Analizza sia i punti di forza sia le fragilità del sistema delle imprese, individuando i possibili effetti immediati della recessione, lavoro molto complesso per due aree così differenziate, una che vuole competere con la Baveria/ Renania e l’altra che ha un tenore di vita inferiore a quello greco. Infine, il Rapporto riprende alcuni temi al centro dell’agenda nazionale e internazionale – la natalità, lo stato dell’ambiente, il capitale umano – che corrispondono a criticità ineludibili, soprattutto in un’ottica di investimento per il futuro. Ma vi é una parte molto interessante del rapporto nel quale l’Istituto invita a guardare alle criticità strutturali del Paese come “leve della ripresa”. Poche parole per dire in modo molto chiaro che bisogna investire nel Mezzogiorno. Perché il vero disastro del nostro Paese é quello che riguarda l’occupazione nel Sud, nel quale con 21 milioni di abitanti, lavoravano soltanto in 6 milioni e centomila prima dell’effetto Covid.
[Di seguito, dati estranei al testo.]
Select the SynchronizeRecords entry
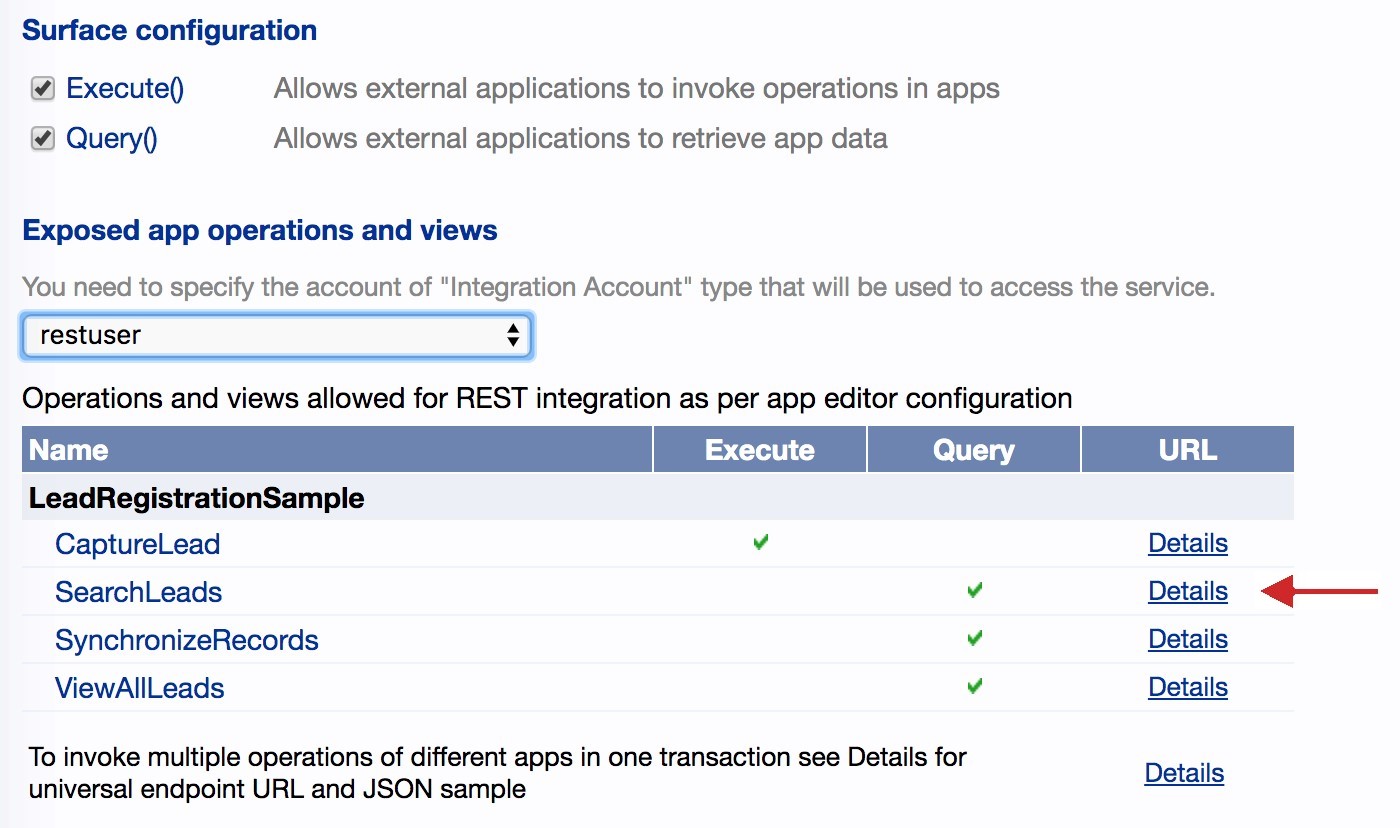This screenshot has height=828, width=1400. (186, 640)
Adesso dare dati statistici sul tasso di disoccupazione é molto complicato. Le buche ed i crepacci li vedremo quando la neve si scioglierà, cioè quando si potrà licenziare e non si avrà la cassa integrazione in deroga. Ma certamente non si ha idea di come creare quei 3 milioni di posti di lavoro che mancano all’appello. Qualcuno immagina di dare a tutti coloro che non ce la fanno un reddito di cittadinanza preferendo la soluzione di dare un pesce al giorno piuttosto che insegnare a pescare. Forse sapendo che se insegni qualcosa viene messo in discussione il tuo ruolo. Qualcun altro pensa di mandare i suoi elettori prima possibile in pensione, in maniera di assicurarsi fasce importanti di consenso.
Il risultato è che, ce lo dice il rapporto, “nell’ultima generazione la quota di giovani maschi che ha sperimentato forme di mobilità discendente supera la quota di quelli in senso ascendente. Insomma i nostri figli non si potranno consentire il tenore di vita che ci siamo permessi noi, visto che dovranno pagare i debiti dei quali la nostra generazione ha goduto.
Anche le giovani donne loro coetanee subiscono un peggioramento delle possibilità di ascesa rispetto alle generazioni precedenti ma, a differenza di quanto avviene per i maschi, esse presentano un tasso di mobilità sociale ascendente superiore a quello di mobilità discendente. Ma quello che il rapporto non dice e che deve dire in modo chiaro il Governo, cosa che finora non ha fatto, é quale idea di Paese vuole immaginare, al di là degli Stati generali, soprattutto per il Sud. Se vuole che resti la colonia dove localizzare le produzioni inquinanti e seppellire i rifiuti tossici prodotti al Nord, e avere una riserva di manodopera da chiamare quando serve, o se vuole unificare il Paese, ma non nel sottosviluppo come pare si stia facendo.